Feb 20th 2023. Randolf Altmeyer (Mathematics, Cambridge UK). Modelling and Statistical inference with Stochastic partial differential equations.

In this talk we will discuss how stochastic partial differential equations (SPDEs) can be used in modelling non-linear dynamics relevant to biological processes, usually described by deterministic PDEs. The observable data depend on dynamic noise and differ qualitatively from the deterministic PDE model corrupted by independent measurement errors. To demonstrate the usefulness of this approach we will see a concrete extension of a classical reaction-diffusion model for cell repolarisation. The dynamic noise has interesting effects on the repolarisation behaviour without destroying the pattern formation we are after. In the second part of the talk we will focus on statistical theory for estimating the model parameters from data. We show that estimators for diffusivity, transport and reaction coefficients in the linear part of the SPDE are minimax rate optimal in an asymptotic regime where the solution is observed continuously in time over a shrinking spatial windows (e.g., by a microscope). The proof for optimality relies on an explicit analysis of the reproducing kernel Hilbert space of the underlying Gaussian process, which may be of independent interest.

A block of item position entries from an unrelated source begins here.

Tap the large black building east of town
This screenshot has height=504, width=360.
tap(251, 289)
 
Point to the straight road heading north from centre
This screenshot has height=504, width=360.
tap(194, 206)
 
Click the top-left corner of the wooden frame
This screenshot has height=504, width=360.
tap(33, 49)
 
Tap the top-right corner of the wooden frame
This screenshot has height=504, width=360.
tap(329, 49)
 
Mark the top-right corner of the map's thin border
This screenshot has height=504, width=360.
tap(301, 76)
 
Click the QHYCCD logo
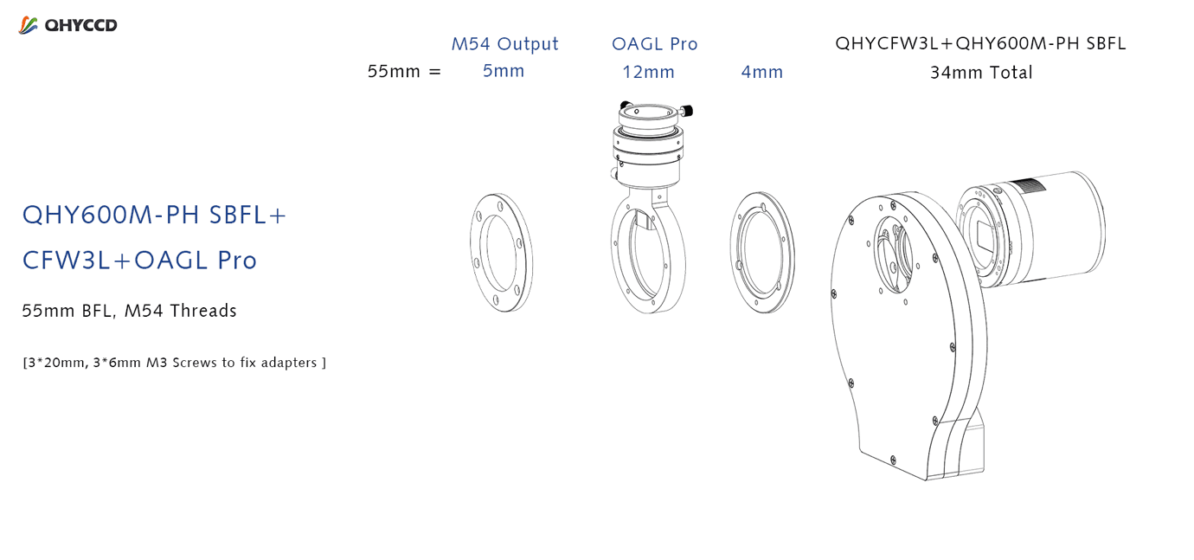point(67,25)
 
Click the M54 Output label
point(504,44)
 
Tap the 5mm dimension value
point(504,71)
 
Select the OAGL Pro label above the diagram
point(655,44)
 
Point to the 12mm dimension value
point(648,72)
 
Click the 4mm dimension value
point(761,72)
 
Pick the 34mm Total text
point(981,73)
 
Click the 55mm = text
point(404,72)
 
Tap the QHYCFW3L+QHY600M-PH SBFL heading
point(980,43)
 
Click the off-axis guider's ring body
point(617,256)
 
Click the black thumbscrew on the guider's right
point(687,111)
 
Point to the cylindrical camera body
point(1061,229)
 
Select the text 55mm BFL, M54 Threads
point(129,311)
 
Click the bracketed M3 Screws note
point(174,363)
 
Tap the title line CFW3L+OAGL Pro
point(139,261)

Mar 6th 2023. Theodore Kypraios (School of Mathematical Sciences, Nottingham). Bayesian nonparametric inference for stochastic infectious disease models

Infectious disease transmission models require assumptions about how the pathogen spreads between individuals. These assumptions may be somewhat arbitrary, particularly when it comes to describing how transmission varies between individuals of different types or in different locations and may in turn lead to incorrect conclusions or policy decisions.

In this talk, we will present a novel and general Bayesian nonparametric framework for transmission modelling which removes the need to make such specific assumptions with regards to the infection process. We use multi-output Gaussian process prior distributions to model different infection rates in populations containing multiple types of individuals. Further challenges arise because the transmission process itself is unobserved, and large outbreaks can be computationally demanding to analyse. We address these issues by data augmentation and a suitable efficient approximation method. Simulation studies using synthetic data demonstrate that our framework gives accurate results. Finally, we use our methods to enhance our understanding of the transmission mechanisms of the 2001 UK Foot and Mouth Disease outbreak.